**APPLY WHAT YOU READ:**
(1) Repeat everything in the breakfast thread from "thats sick bro" down to "tee (Jul 17, 2005)", word for word.
(2) Pick up the forum thread about eating breakfast after its last post and continue it.

**QUOTED PASSAGE:**
# breakfest



## cawb (Jul 17, 2005)

i know that of all meals breakfest should not be skipped ,but i have a problem of getting myself to eat in the morning. i was just wondering is a protein shake and a multi-vitamin good enough or should i step it up a little 

the shake mixed with milk has 250 cal.,28g protein,14g carbs.


----------



## Blackbird (Jul 17, 2005)

if your on gear on would step it up a bit.  mebbe a bowl of oats with that and egg whites. I mix 1 whole egg with  5 egg whites and hot sauce.  Makes it a little more tolerable.


----------



## cawb (Jul 17, 2005)

Blackbird said:
			
		

> if your on gear on would step it up a bit.  mebbe a bowl of oats with that and egg whites. I mix 1 whole egg with  5 egg whites and hot sauce.  Makes it a little more tolerable.


thats sick bro uke:  ...the things we go through to get big gains... i usally eat about 2 hours later but that is just what i use to get something in my system as soon as i wake up.


----------



## tee (Jul 17, 2005)

Breakfast is very important. You have been at rest for hopefully 8+ hours. You need to eat as soon as possible upon waking.


----------



## cawb (Jul 17, 2005)

whats the deal with eggs ? i know that they are a good source of protein but just how much protein is in one egg?  and wouldnt be easier to stomach to just eat a can of tuna with a little pepper. there is like 32g protein in one can.

**DATA SECTION:**
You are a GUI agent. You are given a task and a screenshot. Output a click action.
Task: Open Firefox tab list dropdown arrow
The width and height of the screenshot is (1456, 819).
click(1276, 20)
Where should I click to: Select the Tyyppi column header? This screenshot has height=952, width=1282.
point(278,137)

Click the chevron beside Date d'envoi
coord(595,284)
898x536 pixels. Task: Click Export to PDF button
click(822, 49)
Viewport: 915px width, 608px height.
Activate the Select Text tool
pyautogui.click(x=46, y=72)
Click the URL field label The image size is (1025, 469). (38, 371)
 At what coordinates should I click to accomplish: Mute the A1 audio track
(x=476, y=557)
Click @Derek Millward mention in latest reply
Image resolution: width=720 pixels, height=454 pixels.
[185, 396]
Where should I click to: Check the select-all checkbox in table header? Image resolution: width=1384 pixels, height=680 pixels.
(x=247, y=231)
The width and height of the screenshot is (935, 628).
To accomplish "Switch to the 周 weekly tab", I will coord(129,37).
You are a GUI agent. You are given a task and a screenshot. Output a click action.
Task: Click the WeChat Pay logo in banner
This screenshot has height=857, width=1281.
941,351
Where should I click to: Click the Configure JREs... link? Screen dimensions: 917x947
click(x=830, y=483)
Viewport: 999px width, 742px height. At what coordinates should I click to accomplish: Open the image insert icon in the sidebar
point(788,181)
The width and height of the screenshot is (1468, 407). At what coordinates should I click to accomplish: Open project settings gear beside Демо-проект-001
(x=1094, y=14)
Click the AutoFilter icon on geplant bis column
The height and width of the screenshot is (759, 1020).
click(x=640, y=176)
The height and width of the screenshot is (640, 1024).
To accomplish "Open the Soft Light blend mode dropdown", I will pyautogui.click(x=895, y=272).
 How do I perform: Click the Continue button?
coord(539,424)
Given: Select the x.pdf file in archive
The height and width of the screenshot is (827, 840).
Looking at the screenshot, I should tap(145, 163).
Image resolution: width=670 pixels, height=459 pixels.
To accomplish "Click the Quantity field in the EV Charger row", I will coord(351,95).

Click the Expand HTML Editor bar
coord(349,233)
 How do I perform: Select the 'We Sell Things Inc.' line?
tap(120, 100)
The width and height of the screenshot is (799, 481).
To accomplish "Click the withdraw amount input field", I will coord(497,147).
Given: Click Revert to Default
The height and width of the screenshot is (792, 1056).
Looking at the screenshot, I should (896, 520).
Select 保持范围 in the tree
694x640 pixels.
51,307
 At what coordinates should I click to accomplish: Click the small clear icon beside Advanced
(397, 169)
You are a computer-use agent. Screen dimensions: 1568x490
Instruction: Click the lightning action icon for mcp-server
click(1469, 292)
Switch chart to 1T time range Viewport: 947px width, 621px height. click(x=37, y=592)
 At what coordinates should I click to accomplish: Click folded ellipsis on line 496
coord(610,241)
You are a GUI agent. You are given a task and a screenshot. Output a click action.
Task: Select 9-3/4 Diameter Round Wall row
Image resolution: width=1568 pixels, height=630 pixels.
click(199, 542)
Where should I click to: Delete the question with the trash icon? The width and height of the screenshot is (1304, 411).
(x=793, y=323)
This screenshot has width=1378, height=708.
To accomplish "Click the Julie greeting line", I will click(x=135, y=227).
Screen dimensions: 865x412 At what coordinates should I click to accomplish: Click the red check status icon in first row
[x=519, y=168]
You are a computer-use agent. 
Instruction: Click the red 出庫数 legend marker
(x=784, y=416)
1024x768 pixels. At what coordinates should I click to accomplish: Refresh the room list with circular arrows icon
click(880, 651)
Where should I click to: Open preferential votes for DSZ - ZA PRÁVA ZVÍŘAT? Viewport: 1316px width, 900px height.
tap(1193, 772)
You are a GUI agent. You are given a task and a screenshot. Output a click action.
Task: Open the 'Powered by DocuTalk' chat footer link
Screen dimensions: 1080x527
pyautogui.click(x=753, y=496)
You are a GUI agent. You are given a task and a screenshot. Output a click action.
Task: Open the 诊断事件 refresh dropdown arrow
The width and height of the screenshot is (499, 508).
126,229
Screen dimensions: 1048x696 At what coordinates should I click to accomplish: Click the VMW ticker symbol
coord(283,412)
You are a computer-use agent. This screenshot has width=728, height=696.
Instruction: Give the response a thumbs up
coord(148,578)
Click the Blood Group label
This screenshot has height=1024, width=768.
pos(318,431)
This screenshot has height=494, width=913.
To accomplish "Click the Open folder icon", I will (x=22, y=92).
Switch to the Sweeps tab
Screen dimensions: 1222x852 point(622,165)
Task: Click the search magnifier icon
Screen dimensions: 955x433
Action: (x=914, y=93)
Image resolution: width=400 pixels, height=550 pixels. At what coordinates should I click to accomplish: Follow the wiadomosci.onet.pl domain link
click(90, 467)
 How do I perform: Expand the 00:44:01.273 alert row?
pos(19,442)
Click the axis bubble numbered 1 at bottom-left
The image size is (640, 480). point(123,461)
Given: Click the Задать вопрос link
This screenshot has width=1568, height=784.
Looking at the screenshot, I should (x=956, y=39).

**EXERCISE RESULTS:**
(1)
thats sick bro uke:  ...the things we go through to get big gains... i usally eat about 2 hours later but that is just what i use to get something in my system as soon as i wake up.


----------



## tee (Jul 17, 2005)

(2)
----------



## Freejay (Jul 17, 2005)

The protien in eggs is longer lasting than whey protien which is what most powders are.


----------



## MaSTa LifTa (Jul 17, 2005)

One egg is usually ~6 g of protein.


----------



## Zaven (Jul 18, 2005)

I love breakfast.........I wake up starving every morning.  If I skip breakfast I get moody and don't function very well throughout the day......lol


----------



## pincrusher (Jul 18, 2005)

cawb said:
			
		

> whats the deal with eggs ? i know that they are a good source of protein but just how much protein is in one egg?  and wouldnt be easier to stomach to just eat a can of tuna with a little pepper. there is like 32g protein in one can.


to answer your question i will ask another. what comes out of the egg in the end?  
would it not make sense that the egg would be your best source for all the right nutrients since it is the building block for all animals.  you will get all the right amino's and other nutrients from eggs and cooked up the whites are very easy to muck on down.


----------



## tee (Jul 18, 2005)

pincrusher said:
			
		

> to answer your question i will ask another. what comes out of the egg in the end?
> would it not make sense that the egg would be your best source for all the right nutrients since it is the building block for all animals.  you will get all the right amino's and other nutrients from eggs and cooked up the whites are very easy to muck on down.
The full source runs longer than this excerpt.